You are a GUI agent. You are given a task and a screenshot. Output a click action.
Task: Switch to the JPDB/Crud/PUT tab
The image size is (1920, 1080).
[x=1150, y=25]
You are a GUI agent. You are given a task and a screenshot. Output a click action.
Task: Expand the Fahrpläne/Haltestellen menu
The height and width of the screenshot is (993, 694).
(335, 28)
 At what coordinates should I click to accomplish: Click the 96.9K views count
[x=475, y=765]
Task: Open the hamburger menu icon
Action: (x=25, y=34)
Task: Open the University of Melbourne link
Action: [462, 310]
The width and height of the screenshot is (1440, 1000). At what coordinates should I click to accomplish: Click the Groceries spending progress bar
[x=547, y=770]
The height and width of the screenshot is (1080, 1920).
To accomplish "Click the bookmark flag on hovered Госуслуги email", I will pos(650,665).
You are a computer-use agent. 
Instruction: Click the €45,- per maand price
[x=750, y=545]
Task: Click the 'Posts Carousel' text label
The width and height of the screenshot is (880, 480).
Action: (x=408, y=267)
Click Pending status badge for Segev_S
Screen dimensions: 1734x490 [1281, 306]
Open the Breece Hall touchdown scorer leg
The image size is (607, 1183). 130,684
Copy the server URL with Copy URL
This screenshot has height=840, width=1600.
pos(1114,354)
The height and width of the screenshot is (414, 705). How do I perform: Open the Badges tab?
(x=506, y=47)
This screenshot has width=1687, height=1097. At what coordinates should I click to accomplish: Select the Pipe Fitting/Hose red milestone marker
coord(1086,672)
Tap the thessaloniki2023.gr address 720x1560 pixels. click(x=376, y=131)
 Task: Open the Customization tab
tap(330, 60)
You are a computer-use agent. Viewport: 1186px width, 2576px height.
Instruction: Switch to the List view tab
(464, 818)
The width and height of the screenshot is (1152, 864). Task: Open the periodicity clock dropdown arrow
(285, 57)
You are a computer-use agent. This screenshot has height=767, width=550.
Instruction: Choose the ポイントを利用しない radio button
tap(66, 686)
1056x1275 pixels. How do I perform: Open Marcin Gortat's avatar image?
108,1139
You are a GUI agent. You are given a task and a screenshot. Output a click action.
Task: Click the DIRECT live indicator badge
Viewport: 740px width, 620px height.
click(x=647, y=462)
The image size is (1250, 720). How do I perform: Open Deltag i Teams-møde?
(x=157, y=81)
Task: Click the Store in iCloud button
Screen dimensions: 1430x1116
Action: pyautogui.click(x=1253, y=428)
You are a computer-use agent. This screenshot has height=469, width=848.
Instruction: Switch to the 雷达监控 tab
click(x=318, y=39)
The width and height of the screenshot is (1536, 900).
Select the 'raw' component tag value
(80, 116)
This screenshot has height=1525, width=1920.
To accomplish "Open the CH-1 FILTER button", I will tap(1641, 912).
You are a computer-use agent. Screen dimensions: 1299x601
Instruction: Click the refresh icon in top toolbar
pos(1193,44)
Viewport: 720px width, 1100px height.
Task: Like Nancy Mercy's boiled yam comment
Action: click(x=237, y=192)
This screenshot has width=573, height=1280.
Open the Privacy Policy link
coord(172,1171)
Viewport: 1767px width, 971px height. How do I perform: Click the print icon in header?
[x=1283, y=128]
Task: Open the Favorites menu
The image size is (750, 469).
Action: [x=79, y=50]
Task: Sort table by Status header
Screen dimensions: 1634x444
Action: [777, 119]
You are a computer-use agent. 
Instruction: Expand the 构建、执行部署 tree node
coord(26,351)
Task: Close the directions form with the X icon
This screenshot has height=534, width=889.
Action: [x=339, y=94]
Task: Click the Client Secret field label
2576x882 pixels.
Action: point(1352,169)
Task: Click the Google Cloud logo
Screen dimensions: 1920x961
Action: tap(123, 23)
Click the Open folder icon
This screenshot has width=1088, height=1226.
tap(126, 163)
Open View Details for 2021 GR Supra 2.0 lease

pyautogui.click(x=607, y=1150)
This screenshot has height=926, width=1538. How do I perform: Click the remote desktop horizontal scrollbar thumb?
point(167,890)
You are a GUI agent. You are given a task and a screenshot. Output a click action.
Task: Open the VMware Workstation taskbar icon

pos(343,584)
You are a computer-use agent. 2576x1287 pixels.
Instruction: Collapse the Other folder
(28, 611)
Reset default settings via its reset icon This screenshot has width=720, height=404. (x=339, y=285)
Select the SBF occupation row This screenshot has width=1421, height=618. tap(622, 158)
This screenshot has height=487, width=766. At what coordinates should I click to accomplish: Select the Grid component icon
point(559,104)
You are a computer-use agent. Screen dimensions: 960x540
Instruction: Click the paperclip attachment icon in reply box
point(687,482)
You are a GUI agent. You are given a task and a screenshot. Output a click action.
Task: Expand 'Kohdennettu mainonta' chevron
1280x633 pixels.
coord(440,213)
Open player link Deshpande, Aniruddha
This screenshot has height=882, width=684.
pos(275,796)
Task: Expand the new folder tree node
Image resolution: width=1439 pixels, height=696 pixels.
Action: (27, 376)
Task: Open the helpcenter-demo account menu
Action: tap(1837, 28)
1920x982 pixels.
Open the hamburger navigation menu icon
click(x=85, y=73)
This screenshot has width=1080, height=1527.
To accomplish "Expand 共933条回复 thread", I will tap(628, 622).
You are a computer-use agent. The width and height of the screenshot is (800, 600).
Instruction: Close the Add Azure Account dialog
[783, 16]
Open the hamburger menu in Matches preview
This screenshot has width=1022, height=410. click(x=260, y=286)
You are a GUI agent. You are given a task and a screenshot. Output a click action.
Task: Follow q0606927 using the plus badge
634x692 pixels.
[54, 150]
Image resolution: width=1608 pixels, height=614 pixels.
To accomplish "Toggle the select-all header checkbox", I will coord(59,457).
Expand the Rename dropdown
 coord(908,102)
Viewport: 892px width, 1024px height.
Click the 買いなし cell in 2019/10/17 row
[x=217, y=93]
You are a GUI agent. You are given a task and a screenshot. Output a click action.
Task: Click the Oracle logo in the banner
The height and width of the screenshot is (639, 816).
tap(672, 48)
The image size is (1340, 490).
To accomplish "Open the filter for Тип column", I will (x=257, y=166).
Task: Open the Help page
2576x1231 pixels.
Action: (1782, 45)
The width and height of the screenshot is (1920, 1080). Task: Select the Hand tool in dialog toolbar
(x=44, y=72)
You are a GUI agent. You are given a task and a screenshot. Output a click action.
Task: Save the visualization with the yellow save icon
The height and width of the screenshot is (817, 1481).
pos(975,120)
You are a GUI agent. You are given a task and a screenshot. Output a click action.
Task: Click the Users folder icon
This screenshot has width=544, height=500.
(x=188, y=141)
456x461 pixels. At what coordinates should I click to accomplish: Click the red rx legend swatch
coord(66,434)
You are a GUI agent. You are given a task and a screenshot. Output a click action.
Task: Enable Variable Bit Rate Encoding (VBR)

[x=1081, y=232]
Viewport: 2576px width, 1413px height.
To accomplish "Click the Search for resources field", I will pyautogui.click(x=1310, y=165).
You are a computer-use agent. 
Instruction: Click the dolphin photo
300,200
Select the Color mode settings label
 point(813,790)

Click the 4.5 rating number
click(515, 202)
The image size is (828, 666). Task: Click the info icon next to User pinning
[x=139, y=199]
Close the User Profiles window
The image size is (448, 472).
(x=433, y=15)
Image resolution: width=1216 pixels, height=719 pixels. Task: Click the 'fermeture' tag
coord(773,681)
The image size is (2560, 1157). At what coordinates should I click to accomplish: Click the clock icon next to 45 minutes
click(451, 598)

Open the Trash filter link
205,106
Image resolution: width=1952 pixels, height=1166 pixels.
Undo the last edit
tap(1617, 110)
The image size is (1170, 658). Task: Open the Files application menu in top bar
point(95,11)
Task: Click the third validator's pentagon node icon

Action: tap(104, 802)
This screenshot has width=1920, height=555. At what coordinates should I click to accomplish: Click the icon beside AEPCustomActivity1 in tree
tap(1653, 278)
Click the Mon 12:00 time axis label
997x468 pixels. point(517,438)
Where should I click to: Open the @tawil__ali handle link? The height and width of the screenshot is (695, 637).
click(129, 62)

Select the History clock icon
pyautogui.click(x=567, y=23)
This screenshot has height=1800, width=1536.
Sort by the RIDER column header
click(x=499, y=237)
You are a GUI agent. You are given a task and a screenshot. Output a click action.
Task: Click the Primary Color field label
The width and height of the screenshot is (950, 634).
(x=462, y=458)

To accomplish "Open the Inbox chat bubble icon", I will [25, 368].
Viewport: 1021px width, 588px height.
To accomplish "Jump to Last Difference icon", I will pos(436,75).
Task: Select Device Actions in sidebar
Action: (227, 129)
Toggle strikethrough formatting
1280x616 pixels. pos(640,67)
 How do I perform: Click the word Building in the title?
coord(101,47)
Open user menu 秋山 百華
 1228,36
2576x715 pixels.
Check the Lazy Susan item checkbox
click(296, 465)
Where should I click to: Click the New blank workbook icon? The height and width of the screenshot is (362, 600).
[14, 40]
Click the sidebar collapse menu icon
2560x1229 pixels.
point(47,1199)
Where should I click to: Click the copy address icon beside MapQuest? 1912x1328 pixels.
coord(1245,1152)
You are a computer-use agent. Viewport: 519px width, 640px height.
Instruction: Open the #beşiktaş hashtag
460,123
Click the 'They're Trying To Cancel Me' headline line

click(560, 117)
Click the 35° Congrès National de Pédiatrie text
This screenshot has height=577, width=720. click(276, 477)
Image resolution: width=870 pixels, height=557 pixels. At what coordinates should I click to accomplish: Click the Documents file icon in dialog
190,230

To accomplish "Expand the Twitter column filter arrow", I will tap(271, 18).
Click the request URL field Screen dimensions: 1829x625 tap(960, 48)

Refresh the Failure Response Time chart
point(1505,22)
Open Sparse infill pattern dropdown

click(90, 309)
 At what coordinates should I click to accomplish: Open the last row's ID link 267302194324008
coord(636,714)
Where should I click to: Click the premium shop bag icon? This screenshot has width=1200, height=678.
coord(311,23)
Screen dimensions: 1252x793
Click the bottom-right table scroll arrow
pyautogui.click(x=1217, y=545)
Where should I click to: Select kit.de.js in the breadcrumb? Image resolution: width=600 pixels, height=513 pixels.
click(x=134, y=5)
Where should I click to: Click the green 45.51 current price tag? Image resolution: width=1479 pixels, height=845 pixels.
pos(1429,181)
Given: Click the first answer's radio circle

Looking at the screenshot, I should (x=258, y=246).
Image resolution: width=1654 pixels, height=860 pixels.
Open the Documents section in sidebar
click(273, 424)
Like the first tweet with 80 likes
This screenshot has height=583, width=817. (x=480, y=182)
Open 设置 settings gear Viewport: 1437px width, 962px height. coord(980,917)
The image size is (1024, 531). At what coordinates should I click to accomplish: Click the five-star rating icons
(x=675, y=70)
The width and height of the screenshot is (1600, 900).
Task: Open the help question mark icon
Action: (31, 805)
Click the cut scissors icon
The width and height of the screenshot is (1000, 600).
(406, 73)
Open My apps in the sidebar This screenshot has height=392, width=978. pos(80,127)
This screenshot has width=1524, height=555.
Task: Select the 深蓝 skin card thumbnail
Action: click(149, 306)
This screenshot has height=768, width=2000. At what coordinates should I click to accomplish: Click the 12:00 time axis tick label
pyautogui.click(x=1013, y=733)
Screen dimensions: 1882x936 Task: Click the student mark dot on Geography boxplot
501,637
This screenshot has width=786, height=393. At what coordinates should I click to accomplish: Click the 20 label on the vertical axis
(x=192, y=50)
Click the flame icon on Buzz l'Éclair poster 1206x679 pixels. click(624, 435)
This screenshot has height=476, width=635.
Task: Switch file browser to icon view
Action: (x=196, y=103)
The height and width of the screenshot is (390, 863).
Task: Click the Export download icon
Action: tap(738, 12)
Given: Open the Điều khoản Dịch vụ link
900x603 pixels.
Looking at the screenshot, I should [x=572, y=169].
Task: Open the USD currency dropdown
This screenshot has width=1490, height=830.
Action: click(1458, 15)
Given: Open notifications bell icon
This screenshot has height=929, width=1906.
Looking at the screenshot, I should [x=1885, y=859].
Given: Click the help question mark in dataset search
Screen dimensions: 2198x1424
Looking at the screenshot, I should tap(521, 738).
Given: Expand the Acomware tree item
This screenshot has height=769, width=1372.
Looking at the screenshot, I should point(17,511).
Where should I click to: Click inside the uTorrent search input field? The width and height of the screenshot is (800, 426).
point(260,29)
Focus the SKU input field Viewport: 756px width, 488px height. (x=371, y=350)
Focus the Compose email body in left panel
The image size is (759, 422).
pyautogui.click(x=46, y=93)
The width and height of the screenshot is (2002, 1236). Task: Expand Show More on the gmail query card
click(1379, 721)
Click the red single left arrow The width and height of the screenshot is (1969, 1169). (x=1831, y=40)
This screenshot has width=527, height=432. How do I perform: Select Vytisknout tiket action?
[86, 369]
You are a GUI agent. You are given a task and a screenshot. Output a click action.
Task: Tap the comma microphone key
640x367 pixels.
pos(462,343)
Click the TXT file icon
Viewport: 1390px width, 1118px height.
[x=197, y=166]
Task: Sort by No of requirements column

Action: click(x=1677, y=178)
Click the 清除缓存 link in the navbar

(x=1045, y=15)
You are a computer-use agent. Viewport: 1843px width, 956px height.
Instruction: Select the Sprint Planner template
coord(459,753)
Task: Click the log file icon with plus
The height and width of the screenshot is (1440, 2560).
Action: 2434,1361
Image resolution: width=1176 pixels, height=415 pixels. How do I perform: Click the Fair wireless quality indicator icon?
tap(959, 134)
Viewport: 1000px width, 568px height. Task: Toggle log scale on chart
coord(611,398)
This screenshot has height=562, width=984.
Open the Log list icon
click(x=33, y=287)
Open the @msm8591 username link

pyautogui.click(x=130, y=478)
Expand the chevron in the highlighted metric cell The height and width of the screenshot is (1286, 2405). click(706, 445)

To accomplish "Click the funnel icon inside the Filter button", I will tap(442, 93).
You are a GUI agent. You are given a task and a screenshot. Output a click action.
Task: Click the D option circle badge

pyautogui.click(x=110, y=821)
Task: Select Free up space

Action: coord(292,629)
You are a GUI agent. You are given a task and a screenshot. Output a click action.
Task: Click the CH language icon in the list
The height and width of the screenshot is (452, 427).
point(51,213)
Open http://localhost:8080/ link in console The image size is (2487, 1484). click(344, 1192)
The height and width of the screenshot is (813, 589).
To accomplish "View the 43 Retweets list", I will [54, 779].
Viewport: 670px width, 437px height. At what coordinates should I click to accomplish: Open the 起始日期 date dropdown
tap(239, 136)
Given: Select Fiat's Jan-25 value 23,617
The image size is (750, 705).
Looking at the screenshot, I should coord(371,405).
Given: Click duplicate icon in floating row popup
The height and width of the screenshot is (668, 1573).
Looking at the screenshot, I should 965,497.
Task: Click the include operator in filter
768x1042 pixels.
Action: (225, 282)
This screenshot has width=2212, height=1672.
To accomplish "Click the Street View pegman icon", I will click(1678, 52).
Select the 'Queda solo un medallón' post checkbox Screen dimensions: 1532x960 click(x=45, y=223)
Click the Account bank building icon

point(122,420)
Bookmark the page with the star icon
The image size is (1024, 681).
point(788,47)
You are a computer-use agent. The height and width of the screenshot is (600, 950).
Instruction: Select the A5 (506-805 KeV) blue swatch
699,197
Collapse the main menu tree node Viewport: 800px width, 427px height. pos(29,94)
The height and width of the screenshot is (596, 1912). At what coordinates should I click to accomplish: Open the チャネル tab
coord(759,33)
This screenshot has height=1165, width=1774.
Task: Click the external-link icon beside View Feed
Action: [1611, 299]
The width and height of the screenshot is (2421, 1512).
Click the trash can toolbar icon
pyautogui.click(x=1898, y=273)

——

- Task to carry out
Reproduce the data starting at the line containing "The image size is (1024, 531)." and ending at the line containing "pyautogui.click(x=1013, y=733)", with "At what coordinates should I click to accomplish" replaced by "Where should I click to accomplish" and nothing else altered.

- Output below
The image size is (1024, 531). Where should I click to accomplish: Click the five-star rating icons
(x=675, y=70)
The width and height of the screenshot is (1600, 900).
Task: Open the help question mark icon
Action: (31, 805)
Click the cut scissors icon
The width and height of the screenshot is (1000, 600).
(406, 73)
Open My apps in the sidebar This screenshot has height=392, width=978. pos(80,127)
This screenshot has width=1524, height=555.
Task: Select the 深蓝 skin card thumbnail
Action: click(149, 306)
This screenshot has height=768, width=2000. Where should I click to accomplish: Click the 12:00 time axis tick label
pyautogui.click(x=1013, y=733)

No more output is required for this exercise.